Troops Versus Tropes: War and Literature

Description

176 pages
Contains Illustrations, Bibliography
$20.95
ISBN 0-919475-31-0
DDC 809'.93358

Publisher

Year

1990

Contributor

Edited by Evelyn J. Hinz
Reviewed by Susan Minsos

Susan Minsos is a sessional instructor of English at the University of
Alberta.

Review

Too broad in scope to reduce by definitive description, the essays in
Troops and Tropes cover both traditional and nontraditional subjects as
writers investigate war writing’s themes and structures. Topics vary
from the expected—“A Poetics of War: Militarist Discourse in the
British Empire, 1880-1918”—to the informative— “Women and War: A
Selected Bibliography,” and “Sexism and Racism in Vietnam War
Fiction.” Forms vary too.
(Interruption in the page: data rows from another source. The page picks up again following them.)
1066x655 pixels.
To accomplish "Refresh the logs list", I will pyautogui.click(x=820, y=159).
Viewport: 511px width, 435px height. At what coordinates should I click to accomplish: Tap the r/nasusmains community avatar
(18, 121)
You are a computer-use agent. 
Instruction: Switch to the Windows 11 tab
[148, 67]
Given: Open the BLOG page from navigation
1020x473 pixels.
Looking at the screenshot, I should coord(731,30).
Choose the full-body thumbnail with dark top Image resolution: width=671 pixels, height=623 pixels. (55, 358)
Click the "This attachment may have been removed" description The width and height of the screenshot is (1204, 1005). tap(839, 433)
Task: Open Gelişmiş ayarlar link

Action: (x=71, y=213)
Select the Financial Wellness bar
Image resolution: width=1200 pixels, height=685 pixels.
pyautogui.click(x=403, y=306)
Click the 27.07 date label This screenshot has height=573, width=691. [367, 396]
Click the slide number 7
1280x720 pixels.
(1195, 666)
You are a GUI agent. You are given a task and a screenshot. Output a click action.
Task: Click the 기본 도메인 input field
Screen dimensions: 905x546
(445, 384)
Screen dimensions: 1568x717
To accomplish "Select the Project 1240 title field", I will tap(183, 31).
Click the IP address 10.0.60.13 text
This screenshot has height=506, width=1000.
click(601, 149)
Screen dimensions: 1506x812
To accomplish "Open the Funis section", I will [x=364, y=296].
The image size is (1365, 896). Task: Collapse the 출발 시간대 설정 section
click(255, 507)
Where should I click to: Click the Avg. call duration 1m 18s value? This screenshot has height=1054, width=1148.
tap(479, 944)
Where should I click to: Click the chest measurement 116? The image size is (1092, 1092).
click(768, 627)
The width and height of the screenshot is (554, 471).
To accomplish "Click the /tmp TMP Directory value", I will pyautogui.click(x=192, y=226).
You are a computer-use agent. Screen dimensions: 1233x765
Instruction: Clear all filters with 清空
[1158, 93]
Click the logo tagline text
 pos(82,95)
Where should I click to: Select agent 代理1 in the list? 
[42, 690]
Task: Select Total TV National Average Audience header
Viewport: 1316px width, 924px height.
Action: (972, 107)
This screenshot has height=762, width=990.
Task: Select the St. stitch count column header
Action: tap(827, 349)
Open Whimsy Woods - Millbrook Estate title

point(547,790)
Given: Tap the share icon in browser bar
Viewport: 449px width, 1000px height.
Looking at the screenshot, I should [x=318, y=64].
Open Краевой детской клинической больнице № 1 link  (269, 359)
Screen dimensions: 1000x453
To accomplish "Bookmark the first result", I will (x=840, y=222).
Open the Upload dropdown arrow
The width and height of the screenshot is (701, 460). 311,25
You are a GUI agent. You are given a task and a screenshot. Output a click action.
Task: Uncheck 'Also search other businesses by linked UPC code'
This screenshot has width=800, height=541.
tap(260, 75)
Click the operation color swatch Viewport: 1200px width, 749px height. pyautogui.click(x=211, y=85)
In this collection of 11 essays, researchers
analyze the works of wartime and postwar writers who have expressed
themselves through diaries, novels, stories, articles, and even
painting.

The contents of this text spark the imagination, even if some of the
editor’s expressions (such as “facticity” and “narrativity”)
veil meaning. From their studies of war literature, the editor and
contributors ponder how and why nations go to war: What strategies do
rivals invoke during war? How does the public fare under war conditions?
Through whose perspectives are war’s events recorded?